津川も、何て話を切り出そうか迷っているようだった。こういうときは、とりあえず私が何か話しとくべき?でも、何かって何?今まで津川と面と向かって話すことなんてなかったから、どうしていいか全然分かんない。
そうこう悩んでいる内に、津川は決心をつけて たった一言、言葉を発した。
「―――‥‥ゴメン」
「‥‥え‥‥?」
「今まで、いろいろ悪かった。
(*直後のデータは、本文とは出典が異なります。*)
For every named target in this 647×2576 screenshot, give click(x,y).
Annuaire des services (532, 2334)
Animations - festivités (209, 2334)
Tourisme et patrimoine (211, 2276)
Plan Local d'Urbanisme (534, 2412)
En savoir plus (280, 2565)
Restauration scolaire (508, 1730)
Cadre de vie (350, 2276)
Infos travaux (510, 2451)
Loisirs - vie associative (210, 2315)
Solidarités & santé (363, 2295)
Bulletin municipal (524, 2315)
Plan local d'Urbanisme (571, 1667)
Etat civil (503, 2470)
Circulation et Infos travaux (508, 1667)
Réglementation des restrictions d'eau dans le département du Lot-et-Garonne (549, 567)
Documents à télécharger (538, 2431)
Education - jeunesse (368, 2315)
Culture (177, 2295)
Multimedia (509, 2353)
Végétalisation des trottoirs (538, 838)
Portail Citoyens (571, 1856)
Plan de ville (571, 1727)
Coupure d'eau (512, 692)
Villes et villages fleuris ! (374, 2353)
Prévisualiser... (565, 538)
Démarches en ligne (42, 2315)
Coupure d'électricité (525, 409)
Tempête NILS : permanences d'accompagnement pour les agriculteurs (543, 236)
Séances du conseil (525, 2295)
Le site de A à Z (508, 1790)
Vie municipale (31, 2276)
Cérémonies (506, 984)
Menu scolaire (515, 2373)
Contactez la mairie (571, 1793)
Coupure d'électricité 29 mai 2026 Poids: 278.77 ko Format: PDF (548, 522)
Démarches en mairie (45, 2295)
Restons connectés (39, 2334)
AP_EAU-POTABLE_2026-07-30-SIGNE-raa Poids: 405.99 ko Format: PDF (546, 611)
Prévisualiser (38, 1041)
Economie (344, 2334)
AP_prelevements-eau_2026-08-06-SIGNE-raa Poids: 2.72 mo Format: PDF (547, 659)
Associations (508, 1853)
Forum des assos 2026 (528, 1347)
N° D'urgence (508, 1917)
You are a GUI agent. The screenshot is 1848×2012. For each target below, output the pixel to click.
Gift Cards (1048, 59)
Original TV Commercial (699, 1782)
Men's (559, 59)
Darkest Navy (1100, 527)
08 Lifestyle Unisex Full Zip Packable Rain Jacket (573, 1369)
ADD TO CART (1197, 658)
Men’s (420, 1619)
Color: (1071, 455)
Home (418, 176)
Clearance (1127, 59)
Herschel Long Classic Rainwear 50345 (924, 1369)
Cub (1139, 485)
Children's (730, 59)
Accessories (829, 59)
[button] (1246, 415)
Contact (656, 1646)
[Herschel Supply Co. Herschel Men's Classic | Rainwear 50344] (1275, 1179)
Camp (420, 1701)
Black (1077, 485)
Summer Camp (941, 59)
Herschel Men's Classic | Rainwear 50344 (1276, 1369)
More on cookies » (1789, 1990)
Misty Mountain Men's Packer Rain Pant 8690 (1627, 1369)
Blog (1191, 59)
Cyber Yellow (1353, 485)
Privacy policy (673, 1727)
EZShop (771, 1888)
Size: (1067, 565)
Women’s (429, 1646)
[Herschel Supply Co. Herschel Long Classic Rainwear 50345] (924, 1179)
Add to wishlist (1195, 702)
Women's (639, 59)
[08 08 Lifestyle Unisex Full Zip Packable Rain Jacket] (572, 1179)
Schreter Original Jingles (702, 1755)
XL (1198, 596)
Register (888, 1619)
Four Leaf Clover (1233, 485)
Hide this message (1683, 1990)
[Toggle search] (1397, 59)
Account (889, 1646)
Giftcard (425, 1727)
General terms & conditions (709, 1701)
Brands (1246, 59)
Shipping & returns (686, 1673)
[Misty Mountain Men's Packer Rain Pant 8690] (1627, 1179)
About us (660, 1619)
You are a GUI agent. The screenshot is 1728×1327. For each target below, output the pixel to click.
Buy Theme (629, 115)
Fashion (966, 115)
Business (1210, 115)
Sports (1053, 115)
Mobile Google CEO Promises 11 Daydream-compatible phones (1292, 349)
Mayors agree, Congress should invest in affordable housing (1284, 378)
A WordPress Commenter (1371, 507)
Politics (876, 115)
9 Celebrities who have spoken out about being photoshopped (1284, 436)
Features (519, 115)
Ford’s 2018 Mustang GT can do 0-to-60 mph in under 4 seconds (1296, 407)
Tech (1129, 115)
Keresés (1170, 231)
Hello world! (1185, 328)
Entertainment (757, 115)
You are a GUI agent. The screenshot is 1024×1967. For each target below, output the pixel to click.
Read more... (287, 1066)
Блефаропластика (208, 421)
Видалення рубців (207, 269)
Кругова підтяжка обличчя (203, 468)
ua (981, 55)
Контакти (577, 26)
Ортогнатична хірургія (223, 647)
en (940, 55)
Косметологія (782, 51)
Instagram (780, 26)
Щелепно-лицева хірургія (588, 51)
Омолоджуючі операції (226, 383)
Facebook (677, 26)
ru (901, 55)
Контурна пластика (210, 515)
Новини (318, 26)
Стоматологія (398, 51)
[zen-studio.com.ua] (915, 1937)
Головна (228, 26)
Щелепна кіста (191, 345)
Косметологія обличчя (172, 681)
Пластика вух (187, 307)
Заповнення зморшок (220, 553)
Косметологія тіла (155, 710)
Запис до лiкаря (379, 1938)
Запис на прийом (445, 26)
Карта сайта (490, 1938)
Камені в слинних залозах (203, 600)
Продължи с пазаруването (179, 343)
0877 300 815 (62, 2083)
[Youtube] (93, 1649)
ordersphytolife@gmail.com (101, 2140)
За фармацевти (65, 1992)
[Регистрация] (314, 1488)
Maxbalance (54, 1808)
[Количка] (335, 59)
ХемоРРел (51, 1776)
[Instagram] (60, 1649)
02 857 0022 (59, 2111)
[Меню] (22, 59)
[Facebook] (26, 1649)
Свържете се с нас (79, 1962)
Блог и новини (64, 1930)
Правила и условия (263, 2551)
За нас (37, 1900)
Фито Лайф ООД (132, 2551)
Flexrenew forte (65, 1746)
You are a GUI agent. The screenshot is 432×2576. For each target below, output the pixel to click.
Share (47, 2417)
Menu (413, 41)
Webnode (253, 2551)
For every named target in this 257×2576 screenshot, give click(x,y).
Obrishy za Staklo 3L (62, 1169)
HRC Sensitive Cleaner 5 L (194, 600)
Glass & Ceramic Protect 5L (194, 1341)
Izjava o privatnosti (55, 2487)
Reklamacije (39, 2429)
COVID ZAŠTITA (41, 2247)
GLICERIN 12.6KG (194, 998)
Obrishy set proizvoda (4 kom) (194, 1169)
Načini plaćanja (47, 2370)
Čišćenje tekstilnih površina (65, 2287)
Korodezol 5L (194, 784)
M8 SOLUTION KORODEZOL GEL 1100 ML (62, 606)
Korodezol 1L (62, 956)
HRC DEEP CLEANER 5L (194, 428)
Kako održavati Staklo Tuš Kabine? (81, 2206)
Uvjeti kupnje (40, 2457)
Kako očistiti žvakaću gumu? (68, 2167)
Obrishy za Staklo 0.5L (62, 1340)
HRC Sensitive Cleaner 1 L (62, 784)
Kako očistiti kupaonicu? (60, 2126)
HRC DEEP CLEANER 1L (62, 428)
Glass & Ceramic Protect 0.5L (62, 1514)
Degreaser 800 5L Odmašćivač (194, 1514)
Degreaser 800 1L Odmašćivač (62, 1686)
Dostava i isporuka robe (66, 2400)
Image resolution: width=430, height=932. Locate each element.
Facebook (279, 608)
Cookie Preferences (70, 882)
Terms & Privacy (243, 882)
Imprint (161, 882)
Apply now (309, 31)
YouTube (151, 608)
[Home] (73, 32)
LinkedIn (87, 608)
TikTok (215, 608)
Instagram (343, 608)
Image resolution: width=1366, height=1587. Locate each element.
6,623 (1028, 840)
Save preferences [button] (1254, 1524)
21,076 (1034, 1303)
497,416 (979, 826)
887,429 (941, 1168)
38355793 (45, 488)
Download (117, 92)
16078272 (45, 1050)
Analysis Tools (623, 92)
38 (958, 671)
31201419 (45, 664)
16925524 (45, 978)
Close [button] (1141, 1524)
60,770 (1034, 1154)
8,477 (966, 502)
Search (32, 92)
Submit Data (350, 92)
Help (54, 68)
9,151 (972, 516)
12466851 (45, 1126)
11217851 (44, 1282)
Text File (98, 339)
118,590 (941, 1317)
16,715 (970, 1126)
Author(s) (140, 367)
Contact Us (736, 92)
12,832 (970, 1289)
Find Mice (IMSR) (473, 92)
ホントは、サマーフェスティバルが終わった時に言えればよかったんだけど‥‥俺、一回とっちまった態度はなかなか元に戻せないから‥‥」
「‥‥‥‥‥」
「そのせいで、いろいろきついこととか言ったかも知れないけど、全部が全部本心ってわけじゃないから」
「‥‥‥っ‥‥」
「当日には言えなかったけど‥‥、サマーフェスティバルでのあの客は、明智のおかげだよ」
「‥‥っ‥‥っ‥」
誰が、こんな言葉を予想出来ただろうか?
津川が私を見るその目は、決して冷たい目なんかではなかった。ずっとずっとその目を私にも向けて欲しかった。その目が今、私の目の前にある。優しい優しい笑顔の津川と共に‥‥。
「‥‥‥泣くなよ。明智」
ありがとう。その言葉は 喉につかえて、どうしても 伝えることが出来なかった。